Police in Macau, the world’s biggest gambling hub, said on Sunday they had arrested two men on allegations of illegal gambling and money laundering, as authorities step up a crackdown on illicit money outflows from from the mainland of China.

“One of the men involved was responsible for running an illegal gambling syndicate while the other offered assistance,” police said in a statement on their official WeChat account, without naming either man.

Macau Legend Development, a company that owns and operates a casino in Macau, said its chief executive Chan Weng Lin had been arrested and detained by police, in a statement to the Hong Kong Stock Exchange on Sunday.

“The above incident relates to Mr. Chan’s personal affairs and is not related to the group. The Board of Directors does not expect the above incident to have a material adverse impact on the day-to-day operations,” Macau Legend said.

Chan is also chairman of Tak Chun Group, Macau’s second-largest junket operator. Tak Chun did not immediately respond to a request for comment.
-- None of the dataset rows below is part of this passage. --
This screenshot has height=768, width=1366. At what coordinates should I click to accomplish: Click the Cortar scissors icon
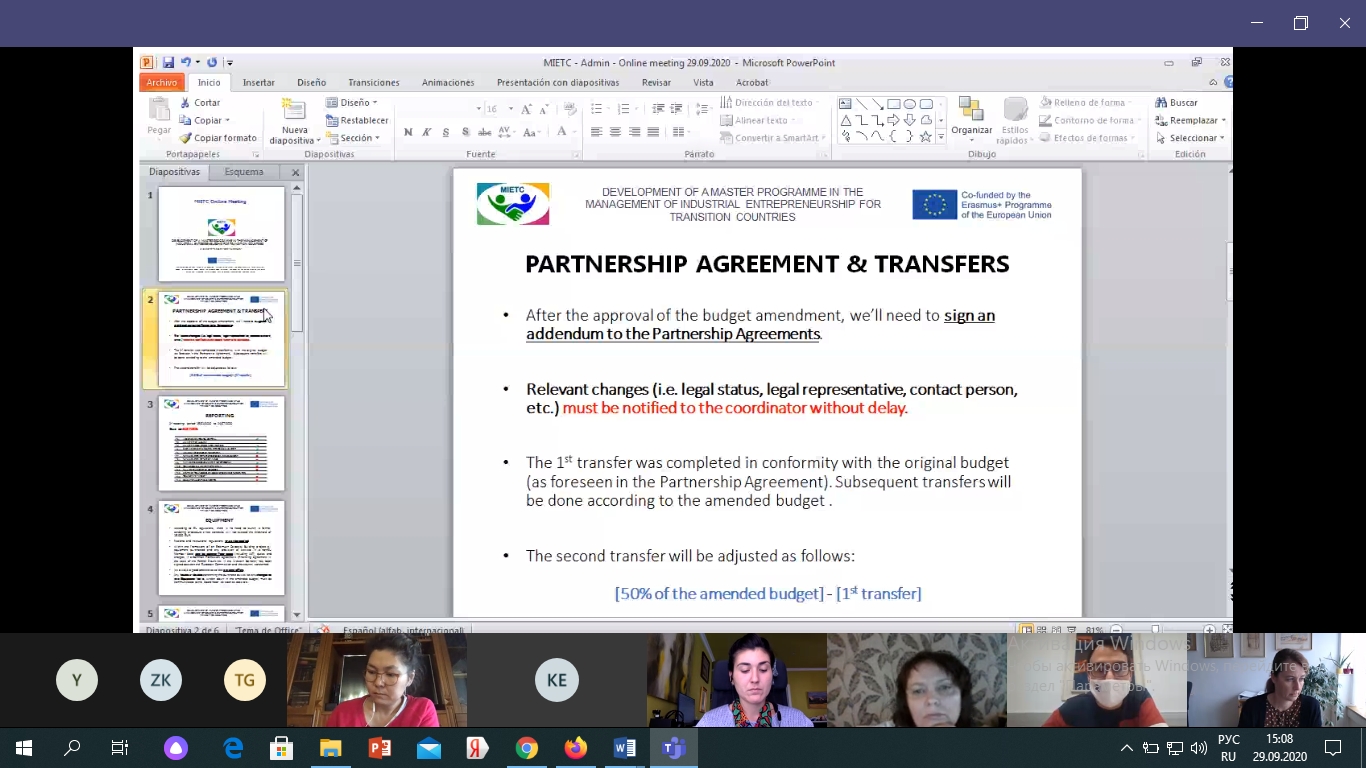(185, 102)
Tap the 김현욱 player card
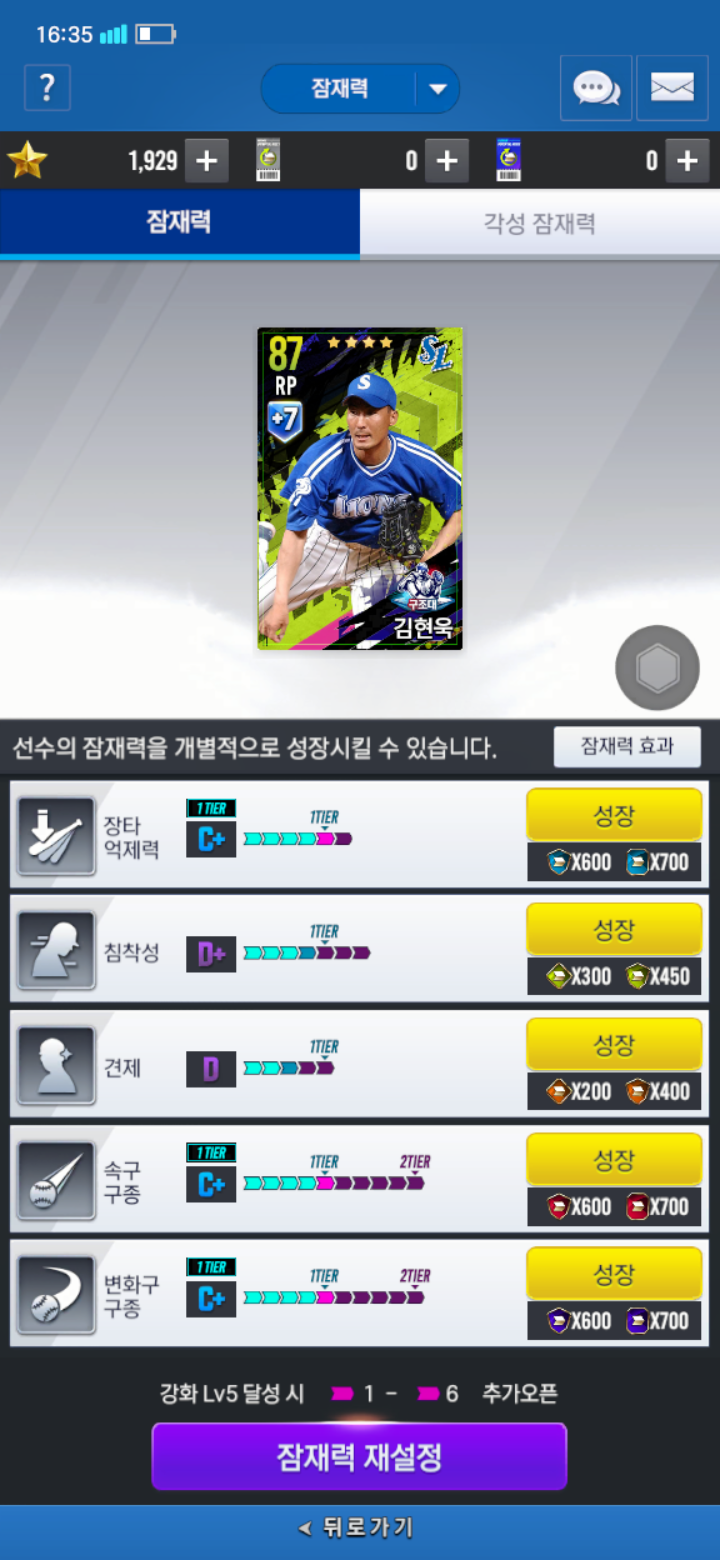 click(x=360, y=488)
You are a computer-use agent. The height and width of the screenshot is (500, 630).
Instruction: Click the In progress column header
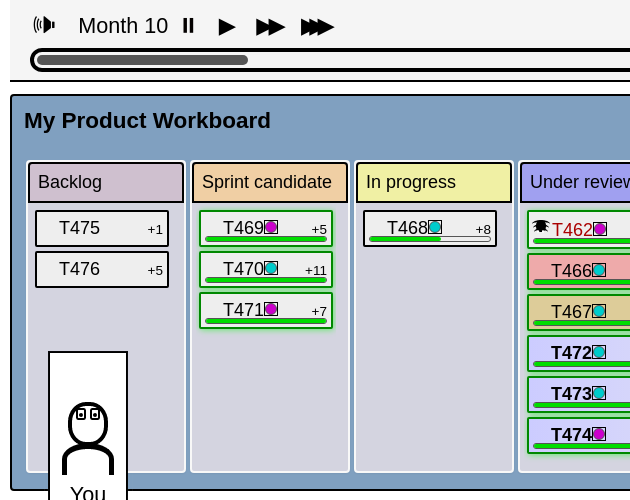click(x=434, y=182)
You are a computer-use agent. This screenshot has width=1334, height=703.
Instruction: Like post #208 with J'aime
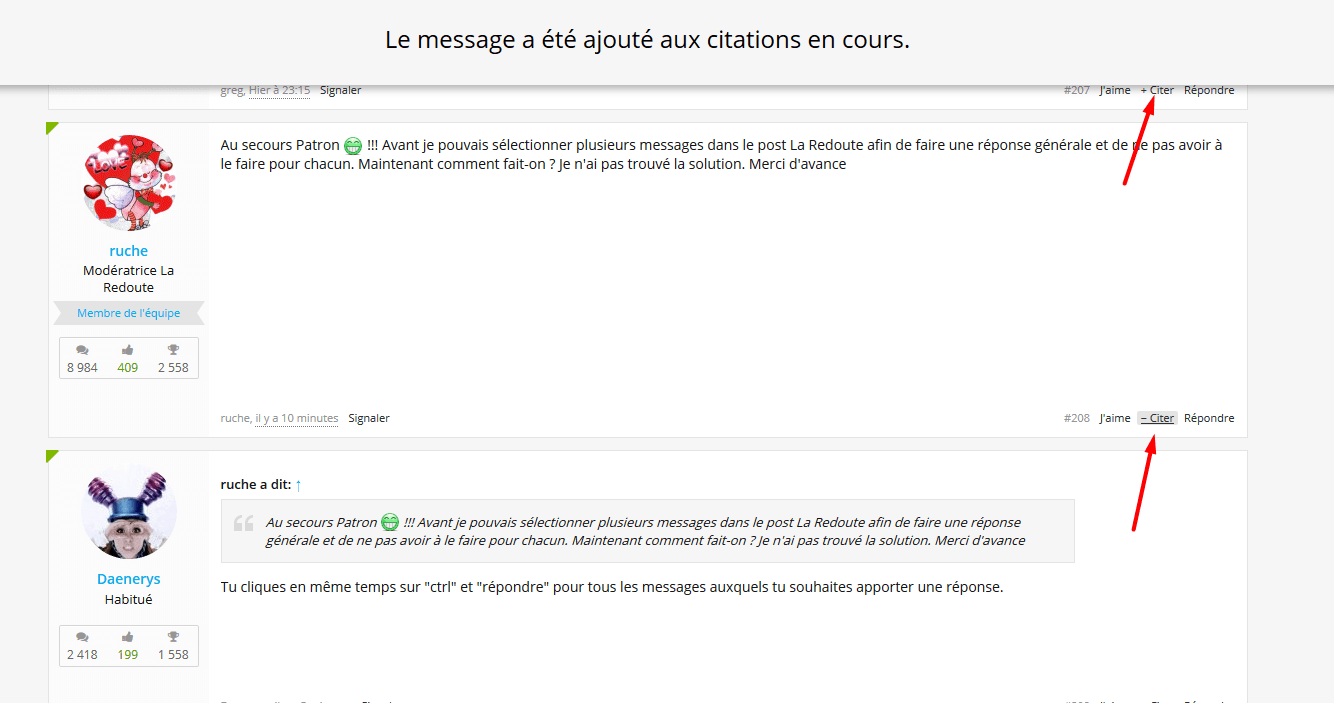pyautogui.click(x=1114, y=418)
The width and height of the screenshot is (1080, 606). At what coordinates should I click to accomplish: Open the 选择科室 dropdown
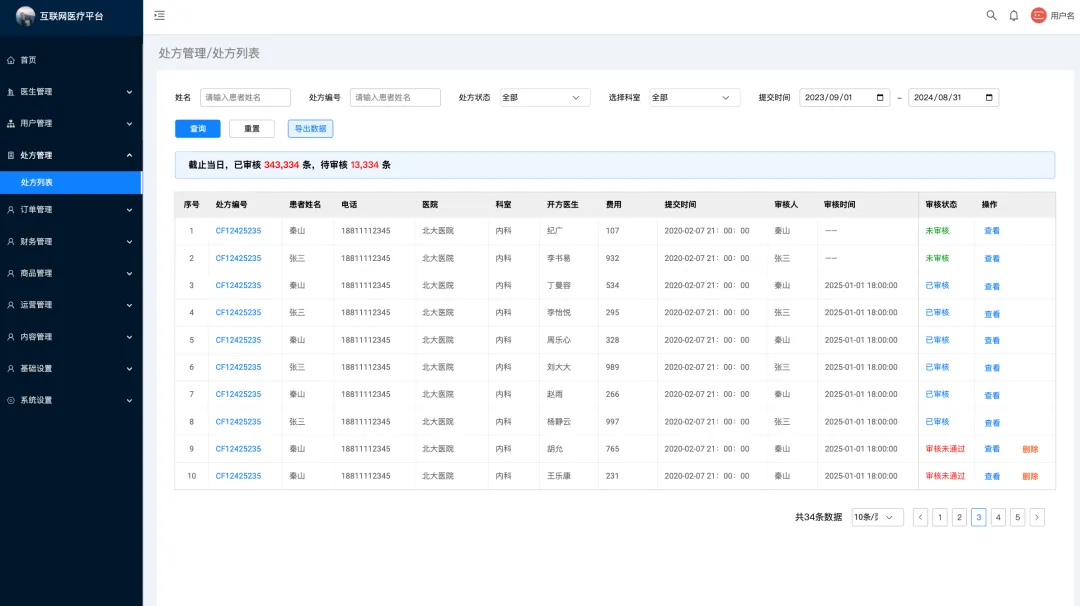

Chan could not be reached separately.

Analysts said the arrests heralded a new era of zero tolerance for gambling promotion in China, where all forms of gambling are illegal and authorities are seeking to cut off cash outflows.

Junket operators have traditionally offered easy credit to mainland Chinese high rollers who gamble in Beijing-run Macau casinos and collect debts using underground funding channels, executives say.

The arrests announced on Sunday come two months after authorities in Macau arrested Suncity junket leader Alvin Chau.

Now almost non-existent, the opaque VIP industry accounted for more than two-thirds of Macau’s gambling revenue until just a few years ago, according to official data.

Police said the arrests were linked to the Suncity case in November as the two groups worked together, engaging in “illicit and criminal activities”.

Suncity and Tak Chun were the two main junket companies in Macau, employing thousands of people, but data from Macau’s gaming regulator shows the number of licensed junkets has fallen by 46% in the past 12 months.

Macau’s VIP industry had fallen to a quarter of overall gaming revenue in the final quarter of 2021 as junket activity was curtailed by China’s crackdown on capital outflows and COVID-19 restrictions on travel, according to official data.